EXTRACTED MATERIAL:

* * * * * * * * *

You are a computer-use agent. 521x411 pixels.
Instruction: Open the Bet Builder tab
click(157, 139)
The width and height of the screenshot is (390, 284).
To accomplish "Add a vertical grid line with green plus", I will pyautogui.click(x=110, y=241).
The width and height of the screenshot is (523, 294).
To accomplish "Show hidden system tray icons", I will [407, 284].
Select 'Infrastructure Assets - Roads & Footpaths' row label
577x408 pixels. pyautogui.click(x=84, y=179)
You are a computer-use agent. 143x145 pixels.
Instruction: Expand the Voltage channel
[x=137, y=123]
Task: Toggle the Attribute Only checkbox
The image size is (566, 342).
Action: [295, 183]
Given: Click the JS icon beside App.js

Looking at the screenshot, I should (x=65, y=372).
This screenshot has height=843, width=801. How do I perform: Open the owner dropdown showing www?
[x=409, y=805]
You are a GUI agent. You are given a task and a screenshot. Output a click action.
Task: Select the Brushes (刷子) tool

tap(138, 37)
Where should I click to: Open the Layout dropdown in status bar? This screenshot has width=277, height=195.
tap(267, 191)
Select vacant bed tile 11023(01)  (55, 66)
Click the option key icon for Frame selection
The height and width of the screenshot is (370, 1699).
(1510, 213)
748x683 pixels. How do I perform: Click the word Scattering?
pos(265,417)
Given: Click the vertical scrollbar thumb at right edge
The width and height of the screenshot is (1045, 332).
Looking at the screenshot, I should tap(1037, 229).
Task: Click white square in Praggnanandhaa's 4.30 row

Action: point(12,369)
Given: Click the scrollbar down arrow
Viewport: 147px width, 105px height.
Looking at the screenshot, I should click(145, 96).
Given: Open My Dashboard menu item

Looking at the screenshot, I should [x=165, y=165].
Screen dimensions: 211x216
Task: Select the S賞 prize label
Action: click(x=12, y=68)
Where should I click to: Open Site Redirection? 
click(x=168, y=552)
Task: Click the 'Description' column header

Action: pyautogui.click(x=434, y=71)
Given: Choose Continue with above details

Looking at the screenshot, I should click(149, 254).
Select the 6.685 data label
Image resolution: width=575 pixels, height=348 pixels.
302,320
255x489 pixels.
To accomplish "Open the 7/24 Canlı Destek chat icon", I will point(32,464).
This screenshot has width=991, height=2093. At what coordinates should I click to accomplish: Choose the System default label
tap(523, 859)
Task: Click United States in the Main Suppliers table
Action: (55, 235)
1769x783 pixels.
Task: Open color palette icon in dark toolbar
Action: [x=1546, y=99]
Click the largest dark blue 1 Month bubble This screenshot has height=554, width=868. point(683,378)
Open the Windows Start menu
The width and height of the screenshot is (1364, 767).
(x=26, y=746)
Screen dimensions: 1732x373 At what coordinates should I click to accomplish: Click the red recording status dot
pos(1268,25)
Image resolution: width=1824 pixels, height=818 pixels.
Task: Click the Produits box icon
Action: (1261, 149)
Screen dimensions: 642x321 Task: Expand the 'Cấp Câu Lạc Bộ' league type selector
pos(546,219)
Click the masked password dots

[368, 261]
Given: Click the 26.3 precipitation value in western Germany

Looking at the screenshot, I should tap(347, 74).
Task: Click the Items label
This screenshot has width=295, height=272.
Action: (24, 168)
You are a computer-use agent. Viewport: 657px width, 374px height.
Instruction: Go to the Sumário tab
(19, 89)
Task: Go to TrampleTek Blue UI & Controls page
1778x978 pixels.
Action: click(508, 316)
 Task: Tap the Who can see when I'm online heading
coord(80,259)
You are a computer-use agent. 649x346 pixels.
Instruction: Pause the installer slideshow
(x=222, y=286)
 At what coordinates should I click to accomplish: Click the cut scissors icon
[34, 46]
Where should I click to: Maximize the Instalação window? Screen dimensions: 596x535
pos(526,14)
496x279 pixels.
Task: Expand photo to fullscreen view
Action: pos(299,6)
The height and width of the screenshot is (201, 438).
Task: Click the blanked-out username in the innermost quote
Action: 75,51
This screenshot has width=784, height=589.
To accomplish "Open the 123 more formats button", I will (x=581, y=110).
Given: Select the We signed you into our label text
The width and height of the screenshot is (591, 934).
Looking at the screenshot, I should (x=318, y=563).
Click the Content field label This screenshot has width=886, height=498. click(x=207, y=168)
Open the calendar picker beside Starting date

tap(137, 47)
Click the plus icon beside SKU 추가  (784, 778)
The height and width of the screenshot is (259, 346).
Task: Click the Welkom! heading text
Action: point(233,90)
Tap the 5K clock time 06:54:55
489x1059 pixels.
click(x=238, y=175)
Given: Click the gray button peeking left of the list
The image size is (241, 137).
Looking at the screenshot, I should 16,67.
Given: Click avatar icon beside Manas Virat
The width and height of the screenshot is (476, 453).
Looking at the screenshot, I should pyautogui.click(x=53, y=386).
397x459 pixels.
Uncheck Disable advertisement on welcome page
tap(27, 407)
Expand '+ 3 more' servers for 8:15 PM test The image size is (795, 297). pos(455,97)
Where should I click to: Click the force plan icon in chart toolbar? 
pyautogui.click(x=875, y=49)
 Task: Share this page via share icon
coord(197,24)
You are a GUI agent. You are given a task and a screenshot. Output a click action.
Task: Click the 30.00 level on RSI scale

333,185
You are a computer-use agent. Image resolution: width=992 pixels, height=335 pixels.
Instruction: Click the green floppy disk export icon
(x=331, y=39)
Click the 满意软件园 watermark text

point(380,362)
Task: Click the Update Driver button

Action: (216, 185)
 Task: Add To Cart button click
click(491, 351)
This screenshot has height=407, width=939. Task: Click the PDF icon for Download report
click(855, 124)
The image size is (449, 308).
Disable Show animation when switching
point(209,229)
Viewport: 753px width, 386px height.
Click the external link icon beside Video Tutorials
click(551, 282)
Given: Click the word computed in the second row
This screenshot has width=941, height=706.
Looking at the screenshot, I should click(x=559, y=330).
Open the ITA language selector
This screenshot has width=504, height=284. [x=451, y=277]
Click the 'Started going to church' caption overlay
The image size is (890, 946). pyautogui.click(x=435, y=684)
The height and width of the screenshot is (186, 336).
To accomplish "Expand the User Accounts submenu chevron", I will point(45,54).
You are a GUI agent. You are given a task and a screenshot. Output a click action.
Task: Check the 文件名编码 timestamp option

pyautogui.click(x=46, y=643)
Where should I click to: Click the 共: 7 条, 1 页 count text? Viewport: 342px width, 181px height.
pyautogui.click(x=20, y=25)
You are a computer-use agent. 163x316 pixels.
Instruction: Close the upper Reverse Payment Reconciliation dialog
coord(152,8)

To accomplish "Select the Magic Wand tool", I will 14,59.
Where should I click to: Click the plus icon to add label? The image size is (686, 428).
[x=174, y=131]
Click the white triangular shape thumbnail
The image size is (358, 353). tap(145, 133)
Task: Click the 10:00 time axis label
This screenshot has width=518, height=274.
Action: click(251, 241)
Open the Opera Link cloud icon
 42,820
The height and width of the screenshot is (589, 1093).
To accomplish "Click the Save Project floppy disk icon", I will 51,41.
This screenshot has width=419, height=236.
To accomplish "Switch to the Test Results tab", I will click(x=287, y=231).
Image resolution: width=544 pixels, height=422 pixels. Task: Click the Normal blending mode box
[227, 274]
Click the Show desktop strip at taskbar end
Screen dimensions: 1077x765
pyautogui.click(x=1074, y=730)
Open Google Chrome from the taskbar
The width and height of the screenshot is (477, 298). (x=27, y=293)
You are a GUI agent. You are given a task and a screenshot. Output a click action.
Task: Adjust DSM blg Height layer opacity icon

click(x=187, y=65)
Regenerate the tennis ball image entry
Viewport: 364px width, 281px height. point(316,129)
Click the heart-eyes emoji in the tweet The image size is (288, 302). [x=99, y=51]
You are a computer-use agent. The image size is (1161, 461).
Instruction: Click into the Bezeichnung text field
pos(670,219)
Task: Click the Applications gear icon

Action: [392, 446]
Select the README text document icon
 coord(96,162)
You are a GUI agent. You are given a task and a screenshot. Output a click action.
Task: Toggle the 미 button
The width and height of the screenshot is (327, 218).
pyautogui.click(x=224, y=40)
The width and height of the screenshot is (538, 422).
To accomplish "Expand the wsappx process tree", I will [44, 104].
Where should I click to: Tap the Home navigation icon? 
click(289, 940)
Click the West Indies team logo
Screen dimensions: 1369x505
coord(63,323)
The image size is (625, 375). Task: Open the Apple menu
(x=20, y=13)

* * * * * * * * *

Go through the entries and copy each line holding the string "will".

To accomplish "Add a vertical grid line with green plus", I will pyautogui.click(x=110, y=241).
To accomplish "Show hidden system tray icons", I will [407, 284].
To accomplish "Open the 7/24 Canlı Destek chat icon", I will point(32,464).
To accomplish "Open the 123 more formats button", I will (x=581, y=110).
To accomplish "Expand the User Accounts submenu chevron", I will point(45,54).
To accomplish "Select the Magic Wand tool", I will 14,59.
To accomplish "Click the Save Project floppy disk icon", I will 51,41.
To accomplish "Switch to the Test Results tab", I will click(x=287, y=231).
To accomplish "Expand the wsappx process tree", I will [44, 104].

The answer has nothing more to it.